Petition denied in No. 01-1174, and cross-petition granted and order enforced in No. 01-1371, by published opinion. Judge MICHAEL wrote the opinion, in which Judge KING and Judge GREGORY joined.

OPINION

MICHAEL, Circuit Judge.

RGC (USA) Mineral Sands, Inc. (RGC) petitions for review of an order of the National Labor Relations Board. RGC challenges two principal findings of the Board: first, that the company violated §§ 8(a)(1) and (3) of the National Labor Relations Act (the Act or the NLRA) by imposing onerous shift assignments in retaliation for the employees’ rejection of a shift assignment plan proposed by the company; and second, that a subsequent strike by RGC employees was motivated in part by the retaliatory shift assignments.
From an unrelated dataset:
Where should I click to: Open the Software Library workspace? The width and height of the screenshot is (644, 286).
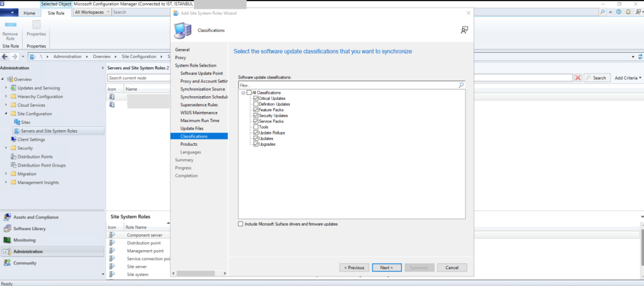[x=30, y=228]
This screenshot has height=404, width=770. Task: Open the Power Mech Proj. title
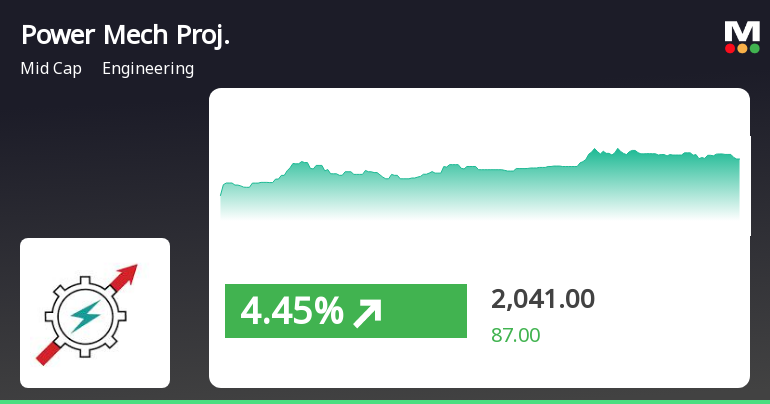(x=125, y=35)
In addition, RGC challenges the Board’s conclusion that the collective bargaining agreement did not permit RGC to make shift assignments in a manner that violated the Act. We conclude (1) that the Board’s findings are supported by substantial evidence and (2) that the Board properly determined that RGC could not exercise its contractual rights in violation of the Act. We therefore deny RGC’s petition for review. The Board cross-petitions for enforcement of its order, and we will enforce it in full.

I.

RGC operates a titanium mine in Green Cove Springs, Florida. The International Association of Machinists and Aerospace Workers (the union) has represented the company’s production and maintenance employees since 1972. RGC’s operation has three main work areas: the wet mill, which does the actual mining; the dry mill, which processes the mined material; and the front shop, which provides maintenance. Not all maintenance employees (mechanics) are assigned to the front shop. Some are assigned to the other two work areas. Although RGC operates 24 hours a day, the mechanics have traditionally worked only the day shift. In the mid 1990s RGC management decided that the lack of mechanics on the evening and night shifts (the swing shifts) was costing the company too much money. When machinery broke down during a swing shift, RGC either had to suffer the costs of lost production or pay overtime to mechanics who were called in to repair the machinery. RGC tried several scheduling plans to rotate mechanics into the swing shifts. After continuing disagreement between the mechanics and RGC over the scheduling, [446]*446management finally came up with a new proposal in September 1997 under which all mechanics from all three work areas would rotate to cover the swing shifts. The proposal was presented for a vote to the entire bargaining unit, that is, production as well as maintenance employees. The employees voted down the proposal because they wanted to be able to choose their shift assignments in order of seniority.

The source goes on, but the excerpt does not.